Before collecting your data, you need to create a project sharing plan. It is relatively easy to put a data set on a website or upload it into a project in OSF, but messy or poorly managed data does not help with its reuse. Each stage of the data life cycle should be considered when planning how you will manage your data and make it accessible. A Data Management Plan (DMP) helps you articulate how you will manage your data at each stage from its collection to analysis to preservation, encouraging you to work through a management plan before you start collecting data. This front load of work will save you endless headaches in the long run.
Like fulfilling open access and open data requirements, some research funders may request a DMP to be submitted with the funding application demonstrating how the data will be handled at each stage of the data life cycle.

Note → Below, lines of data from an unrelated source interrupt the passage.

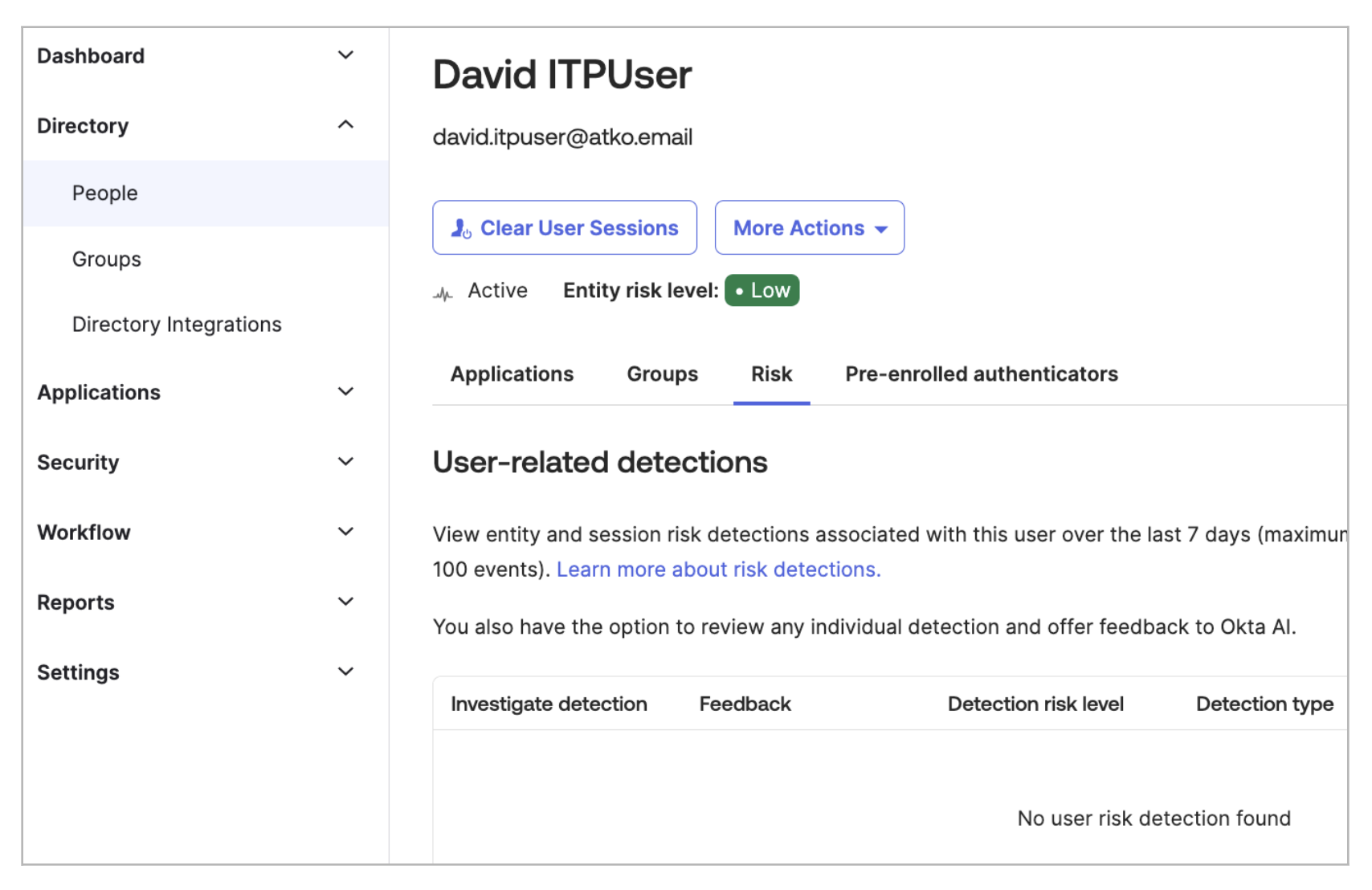
Task: Expand the Applications section
Action: click(345, 391)
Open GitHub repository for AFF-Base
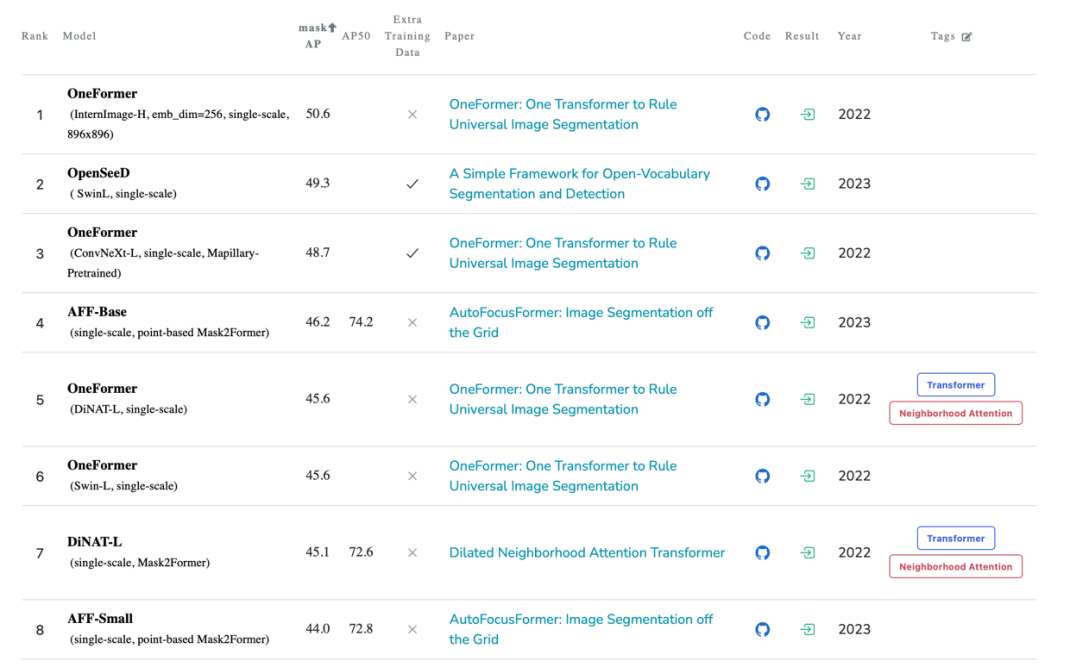The width and height of the screenshot is (1070, 668). 762,323
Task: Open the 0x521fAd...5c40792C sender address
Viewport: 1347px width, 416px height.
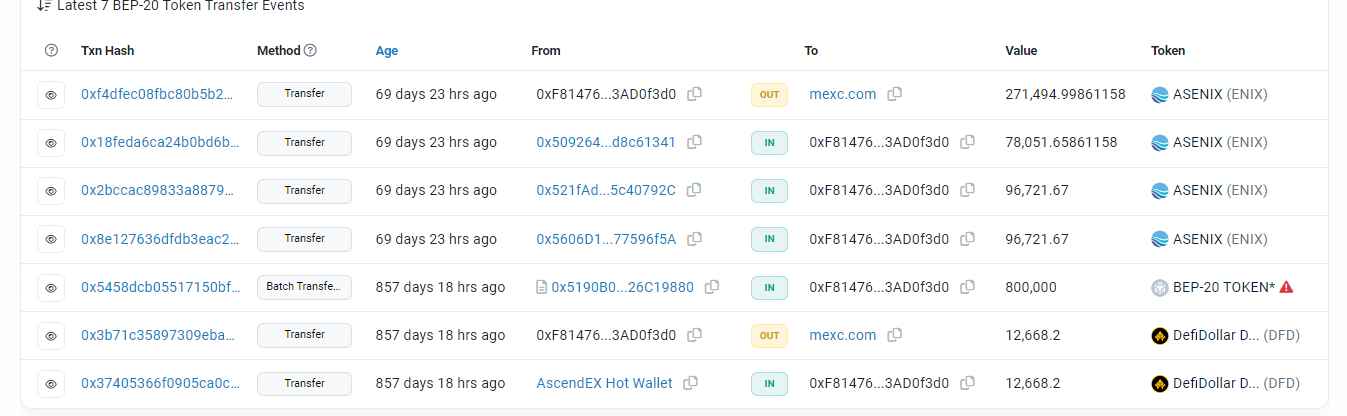Action: click(x=606, y=190)
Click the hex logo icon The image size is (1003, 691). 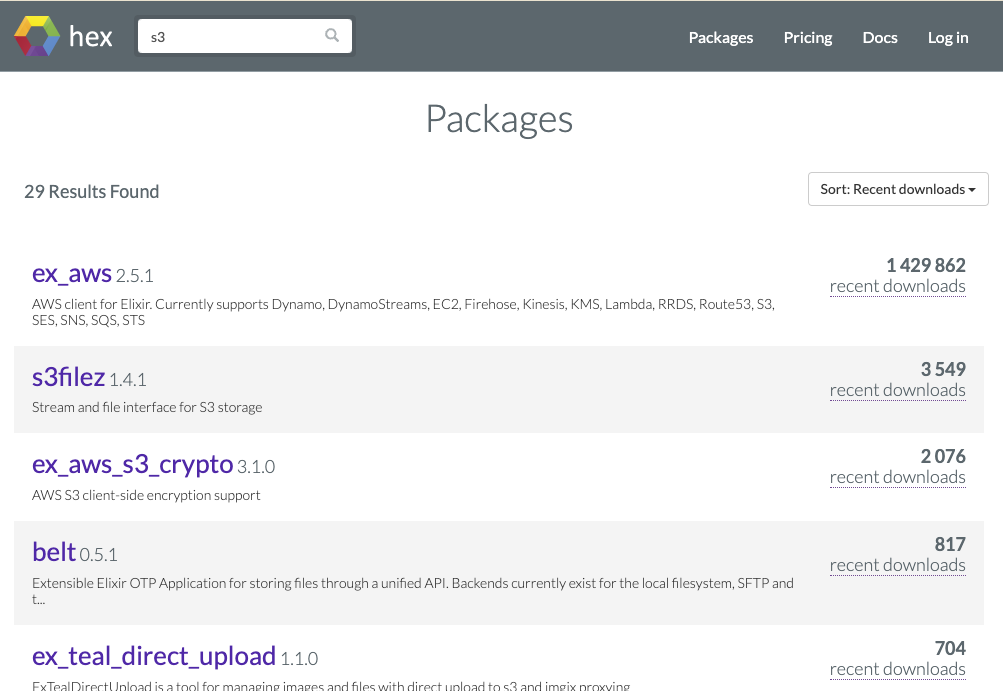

- Best Practice: Plan – Learn more about the planning stage from DataONE.
- Data Management Plan Exemplars
- Tidy-ing Your Data: Simple Steps for Reproducible Research
As introduced in the Open Workflows module, metadata are a requirement of open data and include important details, such as:
- Who created the data
- The content of the data
- When the data was created
- Where the data is geographically
- Why and how the data was developed
There are three types of metadata:
- Descriptive: Provides information about the data that will help people find or understand the context. Project title, authors, keywords and collection methods are all types of descriptive metadata.
- Administrative: Provides technical, preservation and rights information. It answers questions about what software is required to use the data and what license is attached to the data. File type, file size, copyright status and license terms are all examples of administrative metadata
- Structural: Provides information about how the data files relate to one another. You can add additional metadata file links and publication links.
Metadata standards may vary depending on the repository or disciplinary stands, but will be consistent in common terminology, definitions, language and structure.
Test your knowledge
File Format and Structure
In keeping with the FAIR principles, data formats should be in an open format, unencrypted and uncompressed. An open format is non-proprietary so that the file can be opened using open software that is not owned by a specific company. For example, instead of saving to an Excel file save as a CSV or XML. Unencrypted data is accessible to anyone, whereas encrypted data is secure and locked and would require a pass code or key to unlock the data. An uncompressed file is one that is stored in the original format and hasn’t been compressed into another format. The UK Data Archive provides a list of recommended data formats to make your data sharable, reusable and preserved. Best practices for file naming can be found on the “Best Practices for Organizing Work” page.
A plain text readme file is often included alongside data files to assist others in understanding your data. The readme file is typically a first entry point to understanding a dataset and should include all the necessary metadata, or indicate which other files contain important metadata. A readme should articulate your datasets relationships with other files (e.g., other data files, code, a manuscript). It ensures that the data can be interpreted by researchers as it includes the contents and structure of the dataset. A readme file might also be where you articulate your variable level metadata, for example, what does the column labeled var 1 contain? This information may alternatively be recorded in a separate data dictionary, codebook or other documentation format. The details of how variable level metadata are captured are often discipline specific, you can review a Disciplinary Metadata repository to learn more about your own disciplinary standards or others.
Review this example readme file: https://doi.org/10.5061/dryad.j0t179b. Following the image the left, open the drop down to reveal the files associated with the data. Review the readme files to see how the authors have provided guidance to interpret their data set. Note that the file structure allows you to associate the appropriate .csv file with its related readme and the readme files help interpret the related .csv file.